▶ [What the task requires]
Pick out each line of the records in which the word "naar" appears.

▶ [Records for processing]

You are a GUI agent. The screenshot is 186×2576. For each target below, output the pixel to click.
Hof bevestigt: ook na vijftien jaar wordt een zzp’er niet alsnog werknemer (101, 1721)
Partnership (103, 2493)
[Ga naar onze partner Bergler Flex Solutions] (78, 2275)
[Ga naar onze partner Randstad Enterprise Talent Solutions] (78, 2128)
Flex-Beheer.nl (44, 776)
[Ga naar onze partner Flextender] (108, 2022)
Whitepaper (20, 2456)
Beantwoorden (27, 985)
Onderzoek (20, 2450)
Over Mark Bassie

▶ [Solution below]
[Ga naar onze partner Bergler Flex Solutions] (78, 2275)
[Ga naar onze partner Randstad Enterprise Talent Solutions] (78, 2128)
[Ga naar onze partner Flextender] (108, 2022)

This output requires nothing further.